To uphold the Protestant Reformed Faith upon which our
National Constitution was established.

1st September 2020

“But now we see not yet all things put under him.” Hebrews 2:8

It is God’s special prerogative to bring good out of evil, and order out of confusion. If you were to watch carefully from an astronomical observatory the movements of the planets, you would see them all in the greatest apparent disorder. Sometimes they would seem to move forward, sometimes backward, and sometimes not to move at all. These confused and contradictory movements sadly puzzled astronomers, till Sir Isaac Newton rose and explained the whole; then all was seen to be the most beautiful harmony and order, where before there was the most puzzling confusion.
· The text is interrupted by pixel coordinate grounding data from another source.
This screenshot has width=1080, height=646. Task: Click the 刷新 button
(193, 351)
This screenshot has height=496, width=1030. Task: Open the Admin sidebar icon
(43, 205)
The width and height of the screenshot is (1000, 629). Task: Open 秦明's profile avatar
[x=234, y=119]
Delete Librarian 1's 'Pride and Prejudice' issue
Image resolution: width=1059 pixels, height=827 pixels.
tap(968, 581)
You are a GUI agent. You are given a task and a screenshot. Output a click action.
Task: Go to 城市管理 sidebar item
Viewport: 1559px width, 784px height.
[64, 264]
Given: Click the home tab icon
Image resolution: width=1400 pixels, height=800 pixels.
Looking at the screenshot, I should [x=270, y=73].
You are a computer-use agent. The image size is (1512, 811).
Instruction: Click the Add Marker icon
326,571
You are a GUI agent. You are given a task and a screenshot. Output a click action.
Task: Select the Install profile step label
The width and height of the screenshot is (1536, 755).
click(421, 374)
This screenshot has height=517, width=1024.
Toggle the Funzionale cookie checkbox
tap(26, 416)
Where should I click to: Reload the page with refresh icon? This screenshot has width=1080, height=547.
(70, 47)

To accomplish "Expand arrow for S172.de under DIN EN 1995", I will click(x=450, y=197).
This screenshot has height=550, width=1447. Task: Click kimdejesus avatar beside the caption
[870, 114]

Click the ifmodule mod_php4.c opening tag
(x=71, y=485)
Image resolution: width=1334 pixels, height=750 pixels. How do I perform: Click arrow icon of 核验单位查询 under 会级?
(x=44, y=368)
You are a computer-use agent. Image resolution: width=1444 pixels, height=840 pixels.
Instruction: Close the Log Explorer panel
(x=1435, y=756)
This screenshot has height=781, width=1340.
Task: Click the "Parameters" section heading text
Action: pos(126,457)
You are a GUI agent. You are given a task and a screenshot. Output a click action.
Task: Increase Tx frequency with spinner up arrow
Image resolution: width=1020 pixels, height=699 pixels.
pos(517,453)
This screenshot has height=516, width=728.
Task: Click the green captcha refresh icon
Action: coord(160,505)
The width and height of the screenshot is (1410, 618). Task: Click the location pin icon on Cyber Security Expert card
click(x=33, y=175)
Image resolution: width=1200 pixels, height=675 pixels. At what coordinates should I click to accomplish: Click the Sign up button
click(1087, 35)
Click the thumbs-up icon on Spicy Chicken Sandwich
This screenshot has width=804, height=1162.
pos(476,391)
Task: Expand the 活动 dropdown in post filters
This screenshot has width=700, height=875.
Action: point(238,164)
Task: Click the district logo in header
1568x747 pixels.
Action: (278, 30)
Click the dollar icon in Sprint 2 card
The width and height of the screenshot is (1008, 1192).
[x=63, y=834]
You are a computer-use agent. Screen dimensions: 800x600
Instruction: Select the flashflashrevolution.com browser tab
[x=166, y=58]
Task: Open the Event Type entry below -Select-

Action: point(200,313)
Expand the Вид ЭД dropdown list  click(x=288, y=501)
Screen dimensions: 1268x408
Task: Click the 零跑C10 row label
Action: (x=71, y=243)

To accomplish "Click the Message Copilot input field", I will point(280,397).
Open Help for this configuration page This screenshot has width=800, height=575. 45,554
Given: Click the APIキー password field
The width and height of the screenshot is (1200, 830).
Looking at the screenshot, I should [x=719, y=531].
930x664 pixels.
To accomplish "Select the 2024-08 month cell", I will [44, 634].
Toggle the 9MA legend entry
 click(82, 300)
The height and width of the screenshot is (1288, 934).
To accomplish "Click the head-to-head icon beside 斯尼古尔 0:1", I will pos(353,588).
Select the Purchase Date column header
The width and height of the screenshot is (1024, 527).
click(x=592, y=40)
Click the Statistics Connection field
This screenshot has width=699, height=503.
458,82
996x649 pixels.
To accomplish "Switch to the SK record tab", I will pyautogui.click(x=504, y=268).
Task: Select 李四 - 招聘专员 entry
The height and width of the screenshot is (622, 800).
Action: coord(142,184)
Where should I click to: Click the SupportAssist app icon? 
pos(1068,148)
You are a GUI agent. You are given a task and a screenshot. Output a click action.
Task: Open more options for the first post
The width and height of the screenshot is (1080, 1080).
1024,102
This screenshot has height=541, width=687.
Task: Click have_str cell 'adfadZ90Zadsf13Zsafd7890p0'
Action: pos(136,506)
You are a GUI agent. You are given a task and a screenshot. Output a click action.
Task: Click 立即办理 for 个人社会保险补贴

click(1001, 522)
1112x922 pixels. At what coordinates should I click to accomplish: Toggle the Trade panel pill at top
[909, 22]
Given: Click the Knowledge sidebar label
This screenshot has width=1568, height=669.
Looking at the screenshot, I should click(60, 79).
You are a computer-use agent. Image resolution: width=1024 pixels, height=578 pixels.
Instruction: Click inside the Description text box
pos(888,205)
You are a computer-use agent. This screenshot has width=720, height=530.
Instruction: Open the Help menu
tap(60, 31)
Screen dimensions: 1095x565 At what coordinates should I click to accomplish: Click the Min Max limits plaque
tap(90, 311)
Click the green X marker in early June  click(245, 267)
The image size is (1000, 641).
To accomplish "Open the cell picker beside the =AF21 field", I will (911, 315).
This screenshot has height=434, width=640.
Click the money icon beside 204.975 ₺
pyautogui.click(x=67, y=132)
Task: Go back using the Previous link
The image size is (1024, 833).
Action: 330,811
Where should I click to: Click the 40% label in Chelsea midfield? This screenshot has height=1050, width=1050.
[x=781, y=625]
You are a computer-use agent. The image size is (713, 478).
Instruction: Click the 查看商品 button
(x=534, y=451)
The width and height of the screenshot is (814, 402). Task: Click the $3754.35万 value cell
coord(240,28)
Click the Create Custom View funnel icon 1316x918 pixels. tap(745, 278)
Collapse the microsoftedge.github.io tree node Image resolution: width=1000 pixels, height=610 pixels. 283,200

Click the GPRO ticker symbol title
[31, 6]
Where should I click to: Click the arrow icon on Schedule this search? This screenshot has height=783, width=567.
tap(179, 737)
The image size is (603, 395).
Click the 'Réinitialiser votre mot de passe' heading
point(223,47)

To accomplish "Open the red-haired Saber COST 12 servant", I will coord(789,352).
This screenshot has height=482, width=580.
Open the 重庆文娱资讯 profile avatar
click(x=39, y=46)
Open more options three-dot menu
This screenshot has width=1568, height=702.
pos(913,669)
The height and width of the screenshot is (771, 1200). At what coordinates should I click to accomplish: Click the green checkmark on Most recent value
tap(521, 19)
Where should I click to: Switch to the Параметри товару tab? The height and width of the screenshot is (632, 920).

But take a scriptural instance, the highest and greatest that we can give, to shew that where, to outward appearance, all is disorder, there the greatest wisdom and most determinate will reign. Look at the crucifixion of our blessed Lord. Can you not almost see the scene as painted in the word of truth? See those scheming priests, that wild mob, those rough soldiers, that faltering Roman governor, the pale and terrified disciples, the weeping women, and, above all, the innocent Sufferer with the crown of thorns, and enduring that last scene of surpassing woe, which made the earth quake, and the sun withdraw his light. What confusion! What disorder! What triumphant guilt! What oppressed and vanquished innocence! But was it really so? Was there no wisdom or power of God here accomplishing, even by the instrumentality of human wickedness, his own eternal purposes? Hear his own testimony to this point: “Him, being delivered by the determinate counsel and foreknowledge of God, ye have taken, and by wicked hands have crucified and slain” (Acts 2:23). The “determinate counsel and foreknowledge of God,” in the great and glorious work of redemption, was accomplished by the wicked hands of man; and if so, in this the worst and wickedest of all possible cases, is not the same eternal will also now executed in instances of a similar nature, though to us at present less visible?

J. C. Philpot 1802-1869

31st August 2020

“He giveth power to the faint.” Isaiah 40:29

The Lord often gives his people power to take a longing, languishing look at the blood and righteousness of Jesus; to come to the Lord, as “mighty to save,” with the same feelings with which Esther went into the presence of the king: “I will go in, and if I perish, I perish.” It is with them sometimes as with the four lepers who sat at the entering in of the gate of Samaria: “And they said one to another, Why sit we here until we die? If we say, We will enter into the city, then the famine is in the city, and we shall die there: and if we sit still here, we die also. Now therefore come, and let us fall unto the host of the Syrians: if they save us alive, we shall live; and if they kill us, we shall but die” (2 Kings 7:3, 4). And so the Lord’s people are sometimes brought to this state—”If I perish, I will perish at his footstool.” If he give no answer of mercy, they will still cling to his feet, and beseech him to look upon, and save them. Now this is “power,” real power. Despair would have laid hold upon their soul, if this secret power had not been given to them. Sometimes we learn this by painful experience. Our trials sometimes stun us, and then there is no power to seek or pray. But when power is given, there is a pleading with the Lord, a going out of the heart’s desires after him, and a fulfilment in the soul of the experience described by the prophet, “I will wait upon the Lord, that hideth his face from the house of Jacob, and I will look for him.”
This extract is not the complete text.